Sweet, juicy cherries, such as Bings, are ideal for eating out of hand or making Fresh Cherry Tart. Although the season is brief, look for these culinary gems in your grocery from June till mid-August. A cherry pitter, available at your local kitchen store, is a valuable gadget, preventing stained fingers and hands.

FRESH CHERRY TART

MAKES 8 TO 10 SERVINGS

PREP: 50 MIN., BAKE: 6 MIN.,

COOK: 10 MIN., CHILL: 2 HRS.

1 1/3 cups graham cracker crumbs

3 tablespoons sugar

1 teaspoon ground cinnamon

1/3 cup butter or margarine, melted

2 ½ cups fresh cherries, pitted (about 1 pound)

2/3 cup sugar, divided

3 tablespoons cornstarch

3 tablespoons water

1/3 cup orange marmalade, divided

2 tablespoons butter or margarine

1 (8-ounce) container soft cream cheese

STIR together first 4 ingredients. Press into bottom and up sides of a 13- x 4-inch tart pan with removable bottom.

BAKE at 375° for 6 minutes. Cool in pan on a wire rack.

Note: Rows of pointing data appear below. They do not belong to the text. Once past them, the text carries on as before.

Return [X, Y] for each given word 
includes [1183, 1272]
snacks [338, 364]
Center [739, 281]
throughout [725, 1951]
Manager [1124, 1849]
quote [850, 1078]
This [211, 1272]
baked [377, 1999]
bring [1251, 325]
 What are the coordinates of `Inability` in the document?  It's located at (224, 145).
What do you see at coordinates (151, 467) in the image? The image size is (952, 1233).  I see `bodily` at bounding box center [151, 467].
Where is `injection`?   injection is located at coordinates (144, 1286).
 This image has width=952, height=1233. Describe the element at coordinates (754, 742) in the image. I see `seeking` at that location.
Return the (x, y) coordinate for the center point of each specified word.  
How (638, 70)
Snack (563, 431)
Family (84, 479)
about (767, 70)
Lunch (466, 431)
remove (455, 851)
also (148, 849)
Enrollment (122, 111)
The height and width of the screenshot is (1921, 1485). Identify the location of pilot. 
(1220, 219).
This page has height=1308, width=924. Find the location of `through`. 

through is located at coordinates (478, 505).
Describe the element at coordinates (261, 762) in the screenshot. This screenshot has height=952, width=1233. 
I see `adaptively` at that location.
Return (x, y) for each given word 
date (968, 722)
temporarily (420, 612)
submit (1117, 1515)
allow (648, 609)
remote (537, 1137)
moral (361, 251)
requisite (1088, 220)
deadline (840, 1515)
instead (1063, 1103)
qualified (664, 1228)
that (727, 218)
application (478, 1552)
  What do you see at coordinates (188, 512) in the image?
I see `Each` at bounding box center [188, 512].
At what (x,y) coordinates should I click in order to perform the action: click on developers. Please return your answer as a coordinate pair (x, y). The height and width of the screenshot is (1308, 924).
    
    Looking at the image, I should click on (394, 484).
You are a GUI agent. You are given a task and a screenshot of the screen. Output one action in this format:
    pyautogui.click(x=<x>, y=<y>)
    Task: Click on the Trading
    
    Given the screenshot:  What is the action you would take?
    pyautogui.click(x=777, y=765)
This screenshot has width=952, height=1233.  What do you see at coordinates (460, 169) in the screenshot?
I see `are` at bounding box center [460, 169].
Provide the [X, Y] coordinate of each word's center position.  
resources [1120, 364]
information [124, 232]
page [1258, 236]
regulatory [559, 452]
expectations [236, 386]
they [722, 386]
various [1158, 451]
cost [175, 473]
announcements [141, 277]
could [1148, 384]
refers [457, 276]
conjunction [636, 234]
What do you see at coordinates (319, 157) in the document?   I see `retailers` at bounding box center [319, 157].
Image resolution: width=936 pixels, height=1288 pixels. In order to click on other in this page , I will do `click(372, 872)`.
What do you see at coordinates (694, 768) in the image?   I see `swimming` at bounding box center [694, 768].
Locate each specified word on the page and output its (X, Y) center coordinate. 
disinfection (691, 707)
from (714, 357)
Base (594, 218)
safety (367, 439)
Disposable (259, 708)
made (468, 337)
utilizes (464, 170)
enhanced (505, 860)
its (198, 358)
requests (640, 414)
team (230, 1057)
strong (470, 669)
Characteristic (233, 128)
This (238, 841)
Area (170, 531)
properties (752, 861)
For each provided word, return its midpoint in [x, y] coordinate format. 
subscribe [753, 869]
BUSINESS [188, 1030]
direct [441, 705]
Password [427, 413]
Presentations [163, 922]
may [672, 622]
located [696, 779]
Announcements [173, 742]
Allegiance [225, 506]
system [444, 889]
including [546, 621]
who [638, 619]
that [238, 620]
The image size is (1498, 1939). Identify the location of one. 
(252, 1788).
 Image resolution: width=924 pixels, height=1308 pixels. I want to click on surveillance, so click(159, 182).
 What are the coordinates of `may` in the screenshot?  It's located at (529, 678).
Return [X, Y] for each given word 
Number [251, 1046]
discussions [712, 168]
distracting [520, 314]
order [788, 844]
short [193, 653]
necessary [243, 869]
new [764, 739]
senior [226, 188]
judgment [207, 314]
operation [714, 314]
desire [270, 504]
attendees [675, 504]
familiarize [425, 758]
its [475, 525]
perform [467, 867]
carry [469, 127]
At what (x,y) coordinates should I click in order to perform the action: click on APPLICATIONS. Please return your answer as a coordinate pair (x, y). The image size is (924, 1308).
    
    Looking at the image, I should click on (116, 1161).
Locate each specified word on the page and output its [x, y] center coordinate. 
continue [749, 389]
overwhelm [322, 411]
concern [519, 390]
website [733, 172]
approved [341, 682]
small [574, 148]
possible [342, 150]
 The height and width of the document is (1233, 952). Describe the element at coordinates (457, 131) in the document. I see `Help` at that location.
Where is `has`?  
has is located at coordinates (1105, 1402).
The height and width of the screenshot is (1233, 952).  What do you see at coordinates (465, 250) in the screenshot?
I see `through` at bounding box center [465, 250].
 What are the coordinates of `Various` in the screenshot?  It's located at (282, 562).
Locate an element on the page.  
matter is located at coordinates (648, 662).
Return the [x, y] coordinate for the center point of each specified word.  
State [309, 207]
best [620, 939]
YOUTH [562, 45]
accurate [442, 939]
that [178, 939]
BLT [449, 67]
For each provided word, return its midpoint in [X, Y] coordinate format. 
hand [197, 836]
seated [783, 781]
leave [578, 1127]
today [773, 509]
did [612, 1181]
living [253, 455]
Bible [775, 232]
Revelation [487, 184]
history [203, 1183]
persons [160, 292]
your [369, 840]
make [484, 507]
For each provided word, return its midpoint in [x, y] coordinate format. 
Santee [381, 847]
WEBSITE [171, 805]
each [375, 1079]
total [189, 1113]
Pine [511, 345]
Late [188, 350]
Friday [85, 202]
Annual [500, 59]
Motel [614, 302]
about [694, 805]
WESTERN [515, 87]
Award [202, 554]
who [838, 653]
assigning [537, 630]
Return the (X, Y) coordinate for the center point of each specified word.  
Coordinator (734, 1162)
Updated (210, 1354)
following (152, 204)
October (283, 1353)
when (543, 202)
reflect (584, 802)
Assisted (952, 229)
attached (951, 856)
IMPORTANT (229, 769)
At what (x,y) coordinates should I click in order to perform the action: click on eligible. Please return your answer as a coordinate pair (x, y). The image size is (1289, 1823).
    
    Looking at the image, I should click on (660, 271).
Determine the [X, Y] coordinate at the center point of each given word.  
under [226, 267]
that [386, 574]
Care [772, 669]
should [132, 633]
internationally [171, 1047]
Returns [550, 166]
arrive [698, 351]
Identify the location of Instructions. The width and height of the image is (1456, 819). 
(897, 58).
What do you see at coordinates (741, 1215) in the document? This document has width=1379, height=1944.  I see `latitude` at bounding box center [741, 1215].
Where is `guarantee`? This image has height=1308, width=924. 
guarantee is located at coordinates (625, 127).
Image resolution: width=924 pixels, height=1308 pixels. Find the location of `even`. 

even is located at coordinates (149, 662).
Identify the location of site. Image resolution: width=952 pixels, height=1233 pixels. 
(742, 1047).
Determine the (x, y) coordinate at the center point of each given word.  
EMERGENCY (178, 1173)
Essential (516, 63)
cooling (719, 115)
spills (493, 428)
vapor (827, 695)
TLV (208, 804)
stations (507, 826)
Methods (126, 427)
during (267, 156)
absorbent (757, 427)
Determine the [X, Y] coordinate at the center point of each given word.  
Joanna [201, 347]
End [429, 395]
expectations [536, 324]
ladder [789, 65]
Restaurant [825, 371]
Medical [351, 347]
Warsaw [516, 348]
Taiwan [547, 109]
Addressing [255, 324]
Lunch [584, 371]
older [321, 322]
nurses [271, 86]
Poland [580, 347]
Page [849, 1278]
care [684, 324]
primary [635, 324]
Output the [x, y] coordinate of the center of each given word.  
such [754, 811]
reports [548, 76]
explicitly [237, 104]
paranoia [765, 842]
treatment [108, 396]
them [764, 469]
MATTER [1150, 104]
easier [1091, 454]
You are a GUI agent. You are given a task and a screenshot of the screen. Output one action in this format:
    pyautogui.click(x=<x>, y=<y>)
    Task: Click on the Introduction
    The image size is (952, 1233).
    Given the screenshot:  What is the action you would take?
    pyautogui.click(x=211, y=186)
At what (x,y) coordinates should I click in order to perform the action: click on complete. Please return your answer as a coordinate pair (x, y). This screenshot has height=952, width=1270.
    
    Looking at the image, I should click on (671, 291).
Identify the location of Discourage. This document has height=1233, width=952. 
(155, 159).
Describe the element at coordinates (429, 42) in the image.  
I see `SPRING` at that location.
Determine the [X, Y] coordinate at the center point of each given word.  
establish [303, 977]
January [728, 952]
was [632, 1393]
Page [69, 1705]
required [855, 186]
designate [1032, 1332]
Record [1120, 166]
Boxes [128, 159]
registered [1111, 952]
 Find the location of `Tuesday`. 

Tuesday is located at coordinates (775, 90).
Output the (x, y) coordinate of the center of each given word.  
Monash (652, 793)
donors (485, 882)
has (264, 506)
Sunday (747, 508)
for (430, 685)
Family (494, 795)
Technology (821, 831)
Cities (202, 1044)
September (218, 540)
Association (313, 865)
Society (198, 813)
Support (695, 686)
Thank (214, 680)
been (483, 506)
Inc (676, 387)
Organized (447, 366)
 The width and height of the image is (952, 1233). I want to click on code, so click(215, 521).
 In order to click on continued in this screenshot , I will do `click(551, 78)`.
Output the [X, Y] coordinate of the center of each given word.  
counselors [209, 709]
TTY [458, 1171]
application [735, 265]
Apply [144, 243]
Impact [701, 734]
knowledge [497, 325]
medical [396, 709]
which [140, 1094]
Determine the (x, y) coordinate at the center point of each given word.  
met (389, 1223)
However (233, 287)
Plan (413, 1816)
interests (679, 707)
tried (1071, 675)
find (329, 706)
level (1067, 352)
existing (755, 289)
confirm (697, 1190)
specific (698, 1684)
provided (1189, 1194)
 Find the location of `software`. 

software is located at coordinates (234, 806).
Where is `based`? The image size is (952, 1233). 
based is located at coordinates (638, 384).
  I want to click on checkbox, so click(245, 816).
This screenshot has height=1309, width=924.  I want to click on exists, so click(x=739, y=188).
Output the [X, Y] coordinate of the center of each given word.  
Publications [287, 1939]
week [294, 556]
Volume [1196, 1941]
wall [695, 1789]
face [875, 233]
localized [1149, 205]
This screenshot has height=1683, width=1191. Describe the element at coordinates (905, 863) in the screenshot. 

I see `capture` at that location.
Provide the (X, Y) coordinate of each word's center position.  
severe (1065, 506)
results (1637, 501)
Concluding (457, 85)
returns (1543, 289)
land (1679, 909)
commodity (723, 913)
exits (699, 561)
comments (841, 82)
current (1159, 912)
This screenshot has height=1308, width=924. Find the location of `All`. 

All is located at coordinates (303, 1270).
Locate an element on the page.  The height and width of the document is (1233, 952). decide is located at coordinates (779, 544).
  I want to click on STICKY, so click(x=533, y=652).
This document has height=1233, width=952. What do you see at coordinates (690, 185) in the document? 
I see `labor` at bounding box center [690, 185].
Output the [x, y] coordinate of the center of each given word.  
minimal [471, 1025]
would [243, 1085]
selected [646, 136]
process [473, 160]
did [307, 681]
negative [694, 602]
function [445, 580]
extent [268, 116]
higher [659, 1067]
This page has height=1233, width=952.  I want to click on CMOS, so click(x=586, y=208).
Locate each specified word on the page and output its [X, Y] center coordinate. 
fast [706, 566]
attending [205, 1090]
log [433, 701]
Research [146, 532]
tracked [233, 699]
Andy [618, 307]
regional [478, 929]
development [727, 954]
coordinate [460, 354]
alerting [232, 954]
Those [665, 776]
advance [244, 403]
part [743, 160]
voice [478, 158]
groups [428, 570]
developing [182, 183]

BRING cherries, 1/3 cup sugar, cornstarch, and 3 tablespoons water to a boil in a medium saucepan over medium heat, stirring constantly; boil, stirring constantly, 1 minute or until thickened and bubbly. Remove from heat; stir in 3 tablespoons orange marmalade and 2 tablespoons butter until melted. Cool; cover and chill at least 2 hours.

STIR together remaining 1/3 cup sugar, remaining orange marmalade, and cream cheese until blended. Spread evenly in crust, and top with chilled cherry mixture.